From a review on ‘Everything is Noise’ states: Esja is a full solo album that doesn’t feature any other instrument besides the grand piano that Rani plays herself. With the common aesthetics of neo-classical music, there are some side noises like the piano pedal that create an organic feeling. The general style that Rani uses a lot on Esja is a very percussive one, where she uses the chords as patterns and simply adds minimalistic melodies to the background.

What a wonderful track, I love this sort of thing. I wonder if you know of Otto a Totland?

Anyway, it’s not double bass but some sort of deep keyboard, as so often used on these classical / ambient / electronic albums.

There is no boom or overhang whatsoever on my system, which is in a room the size of yours, just a clean and deep bass, sitting below the piano. My ProAcs are a lot smaller of course; I can’t get reflex speakers to work in my room.

1 Like

btw: the NAIT XS 3 should have no problem with your ProAC D20 speakers.

I listened to the track streamed from Qobuz at 44.1/24 as an FYI.

This work thing gets in the way of enjoying music!
@Skeptikal - thanks
My room walls are brick and plaster and floor is suspended covered with lino well Karndean so probably not optimal.
@seakayaker - thank you for taking your time here.
I’d not heard of the artist, stumbled across it in Qobuz’s My Weekly Q playlist so we are listening to same track.
Was a definite standout and album well worth a listen (if on a streaming service), if I was more artistic I’d be able to describe it better but hypnotic and graceful are as good as I can come up with but do like it!
Glad it sounds good to you so probably a gremlin at my end.
Found a video version on Tidal - sounded different again definitely piano only but through my AV amp so not comparing eggs with eggs.
@hungryhalibut - thanks.
I don’t know Otto a Totland but will look him up.
Looked at your set up - like what you’ve done there which neatly addresses the problem of ports.
My speakers are infront of a semi circular bay window so adds a spin and twist to room dynamics. Fortunately, the bass on almost all other tracks is not as jarring as on this one. I might need to look at some room acoustics before upgrading amp!
Thanks again all - much appreciated.


There are multiple versions on Qobuz. There is one with just the prepared piano, and another with the deep bass. I have SBLs and it sounds wonderful here. Just a mild bass which is underlining the repetition of the piano in a balanced and equal way.

My other (ported) loudspeakers would do a worse job, but SBLs are brilliant for this kind of music. They are good for what they don’t do.

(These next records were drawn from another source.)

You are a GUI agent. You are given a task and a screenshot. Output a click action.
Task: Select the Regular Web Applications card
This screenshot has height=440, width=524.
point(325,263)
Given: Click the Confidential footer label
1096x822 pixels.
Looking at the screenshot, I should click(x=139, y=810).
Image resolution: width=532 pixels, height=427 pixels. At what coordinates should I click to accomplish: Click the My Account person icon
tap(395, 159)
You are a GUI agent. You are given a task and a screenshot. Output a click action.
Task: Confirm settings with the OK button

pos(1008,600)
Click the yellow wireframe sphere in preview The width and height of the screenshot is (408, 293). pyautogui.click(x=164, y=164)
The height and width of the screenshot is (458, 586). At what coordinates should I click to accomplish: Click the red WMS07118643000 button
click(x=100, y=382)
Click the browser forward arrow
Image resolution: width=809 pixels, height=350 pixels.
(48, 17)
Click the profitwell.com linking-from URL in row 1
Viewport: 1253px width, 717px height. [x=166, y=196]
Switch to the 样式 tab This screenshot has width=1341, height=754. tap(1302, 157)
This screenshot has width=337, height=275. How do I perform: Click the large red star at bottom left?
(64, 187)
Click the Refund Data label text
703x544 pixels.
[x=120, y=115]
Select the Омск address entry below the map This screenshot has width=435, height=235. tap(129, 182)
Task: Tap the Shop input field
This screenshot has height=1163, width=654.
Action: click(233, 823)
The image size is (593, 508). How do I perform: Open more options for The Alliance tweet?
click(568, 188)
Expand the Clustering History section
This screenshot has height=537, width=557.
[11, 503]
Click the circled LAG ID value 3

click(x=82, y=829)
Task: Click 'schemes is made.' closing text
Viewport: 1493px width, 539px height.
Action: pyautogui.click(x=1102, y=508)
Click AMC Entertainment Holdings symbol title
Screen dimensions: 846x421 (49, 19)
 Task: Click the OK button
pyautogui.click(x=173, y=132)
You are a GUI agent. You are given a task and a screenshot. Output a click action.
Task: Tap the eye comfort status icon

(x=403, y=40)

Hifi is an acquired taste but Ardbeg no doubting that - cheers!

Actually, the more flexible the room, the more it acts like a bass trap, absorbing instead of reflecting energy.
Room resonance is actually caused by multiple reflections causing certain frequencies to decay too slowly….
The best music room I’ve every had has 2/3 of the front wall as diffusion and lossy walls, ceiling and floor. The room can take large amounts of bass without loading up and the music sounds extremely physical and thrilling, like a lot of live music does.
The worst room I’ve ever had had concrete ceiling and floor and solid brick walls. Costs me a fortune in various treatments to get rid of excess bass, flutter echos and early reflections and never really sounded completely musical and natural. As we moved out the first thing to go were the room treatments and with them gone, the room was to all intents unlistenable.

This is exactly my experience too.

My previous house was new with concrete floor/ceiling and walls. An acoustic nightmare that never sounded right. I hired a specialist company to measure the room response etc. The amount of reflections and their durations were such that it would indeed have cost a fortune too correct. Besides the fact that I would have looked pretty horrible too. After a few years I solved it through a divorce and selling the house. :upside_down_face:

My current house is more than 100 years old with flexible beamed floors and ceilings etc. If placed behind a curtain, I would not have believed I was listening to exactly the same system as before, only in a different room (of nearly equal size btw).